*** Data extracts Section Begins ***
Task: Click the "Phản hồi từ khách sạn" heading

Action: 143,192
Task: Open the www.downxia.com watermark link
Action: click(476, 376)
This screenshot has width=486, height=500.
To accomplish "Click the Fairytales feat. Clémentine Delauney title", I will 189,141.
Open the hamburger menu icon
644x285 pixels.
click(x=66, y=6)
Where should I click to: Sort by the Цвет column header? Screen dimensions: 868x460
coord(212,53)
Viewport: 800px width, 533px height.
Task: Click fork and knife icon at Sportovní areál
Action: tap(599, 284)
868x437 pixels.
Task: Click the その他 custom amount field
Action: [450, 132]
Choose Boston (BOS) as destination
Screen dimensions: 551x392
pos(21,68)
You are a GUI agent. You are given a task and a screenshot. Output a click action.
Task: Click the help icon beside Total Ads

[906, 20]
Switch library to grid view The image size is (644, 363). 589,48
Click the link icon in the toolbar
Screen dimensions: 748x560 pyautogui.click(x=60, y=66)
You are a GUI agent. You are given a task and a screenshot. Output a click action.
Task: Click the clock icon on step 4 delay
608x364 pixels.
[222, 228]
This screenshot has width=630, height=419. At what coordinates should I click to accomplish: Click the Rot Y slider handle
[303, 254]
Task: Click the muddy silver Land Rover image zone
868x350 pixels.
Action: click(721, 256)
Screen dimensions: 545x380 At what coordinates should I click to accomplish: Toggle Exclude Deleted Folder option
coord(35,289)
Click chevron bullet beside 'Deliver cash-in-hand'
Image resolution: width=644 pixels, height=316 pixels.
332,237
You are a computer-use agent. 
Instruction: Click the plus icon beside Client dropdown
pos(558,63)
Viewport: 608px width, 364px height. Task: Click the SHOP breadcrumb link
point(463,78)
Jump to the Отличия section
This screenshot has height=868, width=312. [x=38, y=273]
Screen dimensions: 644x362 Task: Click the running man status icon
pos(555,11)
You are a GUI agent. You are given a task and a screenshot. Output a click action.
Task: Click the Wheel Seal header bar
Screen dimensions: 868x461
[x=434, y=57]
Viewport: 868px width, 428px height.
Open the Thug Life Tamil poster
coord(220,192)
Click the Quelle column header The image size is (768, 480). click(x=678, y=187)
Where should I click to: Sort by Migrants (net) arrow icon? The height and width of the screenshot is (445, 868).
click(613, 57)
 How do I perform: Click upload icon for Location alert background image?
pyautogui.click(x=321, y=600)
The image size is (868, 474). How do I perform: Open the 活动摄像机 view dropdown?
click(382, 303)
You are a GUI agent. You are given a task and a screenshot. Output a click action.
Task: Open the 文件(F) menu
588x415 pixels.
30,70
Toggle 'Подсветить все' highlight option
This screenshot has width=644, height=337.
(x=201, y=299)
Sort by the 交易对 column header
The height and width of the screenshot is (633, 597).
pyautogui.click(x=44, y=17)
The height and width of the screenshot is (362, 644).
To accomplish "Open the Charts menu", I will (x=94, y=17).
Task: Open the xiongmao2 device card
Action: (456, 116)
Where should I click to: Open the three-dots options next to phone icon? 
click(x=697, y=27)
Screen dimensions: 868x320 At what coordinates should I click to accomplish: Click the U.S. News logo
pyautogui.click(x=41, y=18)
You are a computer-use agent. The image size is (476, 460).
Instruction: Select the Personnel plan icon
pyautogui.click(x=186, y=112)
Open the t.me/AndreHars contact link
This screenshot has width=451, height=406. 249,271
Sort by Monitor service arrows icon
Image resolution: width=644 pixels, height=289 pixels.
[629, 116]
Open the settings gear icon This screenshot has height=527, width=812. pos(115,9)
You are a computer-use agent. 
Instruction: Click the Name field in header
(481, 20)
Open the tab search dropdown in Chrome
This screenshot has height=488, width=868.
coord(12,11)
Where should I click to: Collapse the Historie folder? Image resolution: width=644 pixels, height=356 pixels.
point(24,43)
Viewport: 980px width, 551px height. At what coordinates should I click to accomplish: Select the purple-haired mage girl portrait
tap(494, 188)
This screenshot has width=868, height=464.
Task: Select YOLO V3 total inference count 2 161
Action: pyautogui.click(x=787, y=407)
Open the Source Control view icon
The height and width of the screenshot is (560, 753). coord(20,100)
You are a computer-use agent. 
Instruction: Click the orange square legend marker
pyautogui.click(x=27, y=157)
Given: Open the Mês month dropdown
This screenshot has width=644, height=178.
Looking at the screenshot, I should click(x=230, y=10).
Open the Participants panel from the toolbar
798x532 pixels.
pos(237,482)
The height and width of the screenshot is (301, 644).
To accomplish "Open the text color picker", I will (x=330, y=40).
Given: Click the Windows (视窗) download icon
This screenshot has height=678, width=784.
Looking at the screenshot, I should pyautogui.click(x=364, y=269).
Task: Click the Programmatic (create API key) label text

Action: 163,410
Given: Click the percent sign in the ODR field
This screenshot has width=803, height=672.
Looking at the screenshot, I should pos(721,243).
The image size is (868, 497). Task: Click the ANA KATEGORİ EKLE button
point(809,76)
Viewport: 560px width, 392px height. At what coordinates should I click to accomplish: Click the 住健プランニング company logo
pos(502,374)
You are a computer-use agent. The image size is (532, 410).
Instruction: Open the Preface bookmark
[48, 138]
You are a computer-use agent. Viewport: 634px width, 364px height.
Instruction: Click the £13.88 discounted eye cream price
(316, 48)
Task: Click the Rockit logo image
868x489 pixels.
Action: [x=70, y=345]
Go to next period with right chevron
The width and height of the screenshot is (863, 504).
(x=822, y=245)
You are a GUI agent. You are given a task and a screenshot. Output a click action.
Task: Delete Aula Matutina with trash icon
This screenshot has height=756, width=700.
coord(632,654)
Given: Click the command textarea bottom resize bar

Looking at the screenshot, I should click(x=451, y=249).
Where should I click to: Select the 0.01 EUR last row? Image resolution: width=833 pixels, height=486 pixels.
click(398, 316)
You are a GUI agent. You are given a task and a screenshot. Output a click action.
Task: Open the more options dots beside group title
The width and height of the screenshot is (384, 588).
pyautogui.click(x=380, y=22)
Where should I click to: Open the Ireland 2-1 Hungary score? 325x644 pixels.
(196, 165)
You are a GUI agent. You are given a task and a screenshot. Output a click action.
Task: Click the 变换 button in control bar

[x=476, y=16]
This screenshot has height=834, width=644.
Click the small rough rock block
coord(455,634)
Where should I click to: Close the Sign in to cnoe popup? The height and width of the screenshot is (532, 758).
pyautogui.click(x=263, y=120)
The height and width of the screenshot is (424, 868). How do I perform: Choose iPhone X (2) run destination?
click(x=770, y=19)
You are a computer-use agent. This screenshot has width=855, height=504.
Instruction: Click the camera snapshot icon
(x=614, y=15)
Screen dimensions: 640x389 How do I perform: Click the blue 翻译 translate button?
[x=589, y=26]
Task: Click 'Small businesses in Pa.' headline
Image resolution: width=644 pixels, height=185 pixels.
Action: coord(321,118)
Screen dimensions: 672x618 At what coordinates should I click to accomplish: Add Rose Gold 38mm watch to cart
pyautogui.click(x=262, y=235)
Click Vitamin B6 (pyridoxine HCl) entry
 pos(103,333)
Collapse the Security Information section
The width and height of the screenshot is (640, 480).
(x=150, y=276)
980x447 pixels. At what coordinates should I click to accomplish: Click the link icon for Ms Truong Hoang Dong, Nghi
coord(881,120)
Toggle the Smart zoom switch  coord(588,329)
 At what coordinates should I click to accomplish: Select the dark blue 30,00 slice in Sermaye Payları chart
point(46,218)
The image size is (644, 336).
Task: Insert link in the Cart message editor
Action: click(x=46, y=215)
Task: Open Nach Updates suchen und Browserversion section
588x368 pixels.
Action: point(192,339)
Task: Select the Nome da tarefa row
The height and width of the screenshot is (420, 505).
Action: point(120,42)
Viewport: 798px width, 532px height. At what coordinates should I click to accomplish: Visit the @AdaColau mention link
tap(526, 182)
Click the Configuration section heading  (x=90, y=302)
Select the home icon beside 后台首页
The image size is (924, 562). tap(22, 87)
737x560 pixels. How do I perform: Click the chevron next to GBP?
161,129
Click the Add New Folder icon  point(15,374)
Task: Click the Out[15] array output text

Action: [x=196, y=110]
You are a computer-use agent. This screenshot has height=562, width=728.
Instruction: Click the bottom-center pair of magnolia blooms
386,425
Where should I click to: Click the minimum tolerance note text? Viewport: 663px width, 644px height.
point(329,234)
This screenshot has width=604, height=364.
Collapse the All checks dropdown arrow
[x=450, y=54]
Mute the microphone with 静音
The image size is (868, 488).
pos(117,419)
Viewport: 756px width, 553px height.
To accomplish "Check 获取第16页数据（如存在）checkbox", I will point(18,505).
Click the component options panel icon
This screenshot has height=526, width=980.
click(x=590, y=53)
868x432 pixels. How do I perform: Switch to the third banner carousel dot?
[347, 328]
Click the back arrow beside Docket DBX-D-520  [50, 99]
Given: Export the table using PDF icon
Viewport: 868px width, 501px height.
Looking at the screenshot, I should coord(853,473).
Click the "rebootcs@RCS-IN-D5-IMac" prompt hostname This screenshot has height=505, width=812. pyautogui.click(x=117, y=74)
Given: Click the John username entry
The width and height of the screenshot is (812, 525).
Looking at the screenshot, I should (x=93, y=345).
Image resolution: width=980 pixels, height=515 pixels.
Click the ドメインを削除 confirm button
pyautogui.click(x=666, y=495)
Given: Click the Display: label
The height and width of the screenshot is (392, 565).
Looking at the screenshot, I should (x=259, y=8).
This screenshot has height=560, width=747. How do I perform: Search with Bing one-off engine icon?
*** Data extracts Section Ends ***
*Exercise objective:* Would you retype exactly the lines above, from the line with "Task: Select the Nome da tarefa row" to the line with "has height=562, width=728.", with both end lines kept and nothing more?

*Expected answer:*
Task: Select the Nome da tarefa row
The height and width of the screenshot is (420, 505).
Action: point(120,42)
Viewport: 798px width, 532px height. At what coordinates should I click to accomplish: Visit the @AdaColau mention link
tap(526, 182)
Click the Configuration section heading  (x=90, y=302)
Select the home icon beside 后台首页
The image size is (924, 562). tap(22, 87)
737x560 pixels. How do I perform: Click the chevron next to GBP?
161,129
Click the Add New Folder icon  point(15,374)
Task: Click the Out[15] array output text

Action: [x=196, y=110]
You are a computer-use agent. This screenshot has height=562, width=728.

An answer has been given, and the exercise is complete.